Agora que já estou junto à rotunda, passo sobre a Ribeira das Jardas, nome dado à ribeira de Barcarena. Vejo um pato a nadar sobre a água e detenho-me na contemplação de dois senhores de idade, sentados em bancos, frente a frente, lendo o jornal do dia e falando sobre algo que só conseguiria compreender se estivesse junto deles. Uma mulher empurrando um carrinho de bebé passa no jardim, em direção à estação, contornando a rotunda que ladeia a velha ribeira. Todos nós somos água (setenta por cento) e o Cacém é prova disso, construído junto a esta ribeira antigamente tão importante para a economia local e agora um belo local de passagem.
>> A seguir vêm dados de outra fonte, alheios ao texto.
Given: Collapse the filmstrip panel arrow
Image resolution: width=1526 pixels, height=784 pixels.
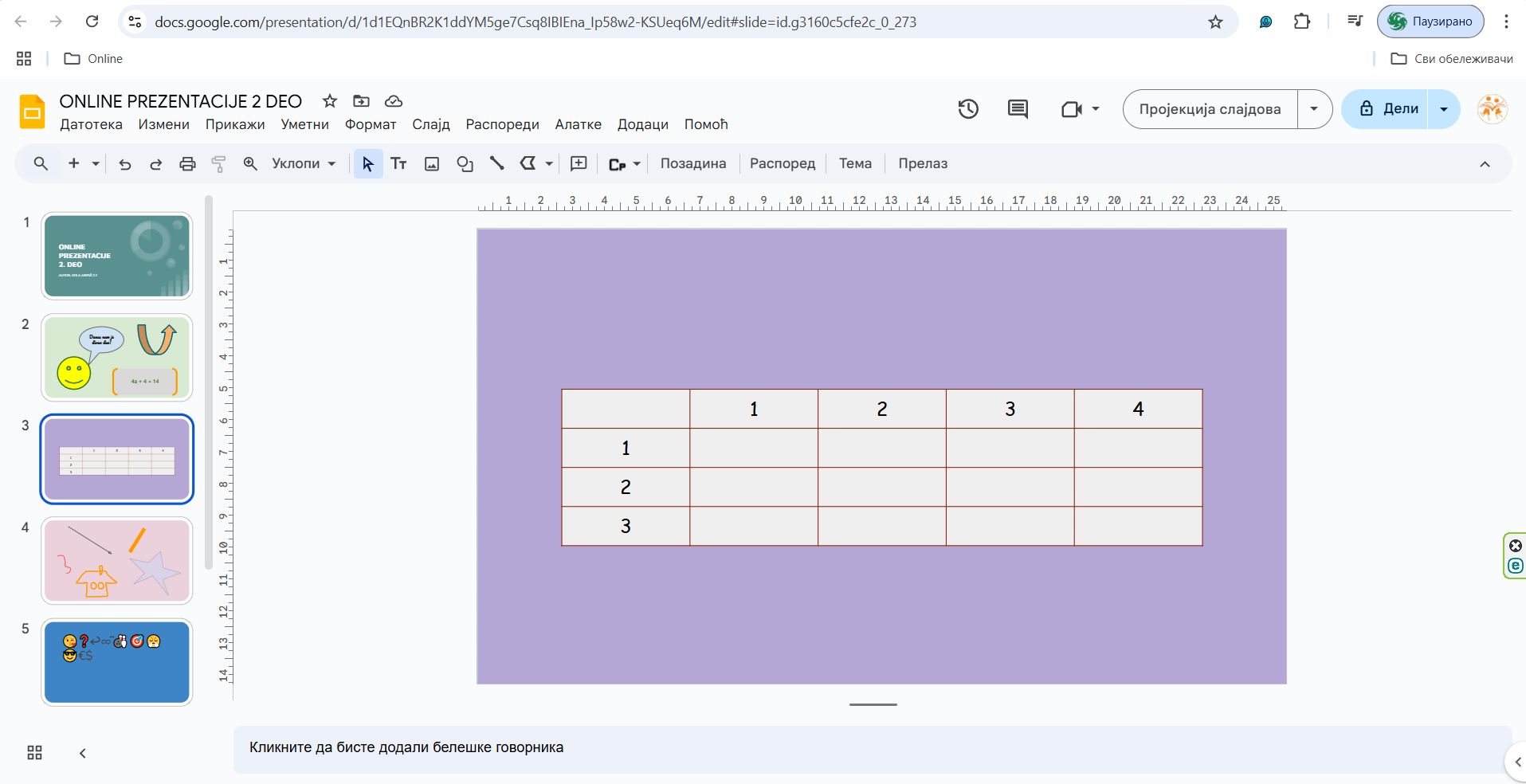Looking at the screenshot, I should [x=82, y=753].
Atravesso a estrada com o sinal vermelho (tradição nova-iorquina, embora eu more no Cacém), pensando na maravilha de haver uma margem de erro para peões e condutores, neste grande centro populacional com uma organizada regulação do tráfego. Encaminho-me para a escola, por debaixo do caminho-de-ferro onde se cruzam comboios vindos de Sintra para Lisboa ou de Lisboa para Sintra, e, ocasionalmente, com destino para as Caldas da Rainha, Figueira da Foz, Coimbra ou um pouco mais além.
O Cacém, tal como a rua Luís Lázaro Zamenhof ou o IC-19, é também um elo de ligação, neste caso entre a fantasia romântica e parada no tempo da vila de Sintra e o resto do Mundo para onde se pode viajar a partir de Lisboa, apanhando os seus comboios, autocarros, elétricos, aviões, paquetes e cruzeiros. Quando passo junto à linha dos comboios, penso quão fácil é sair do Cacém e, simultaneamente, quão difícil é expulsá-lo de mim, porque, para mim, esta cidade é tudo.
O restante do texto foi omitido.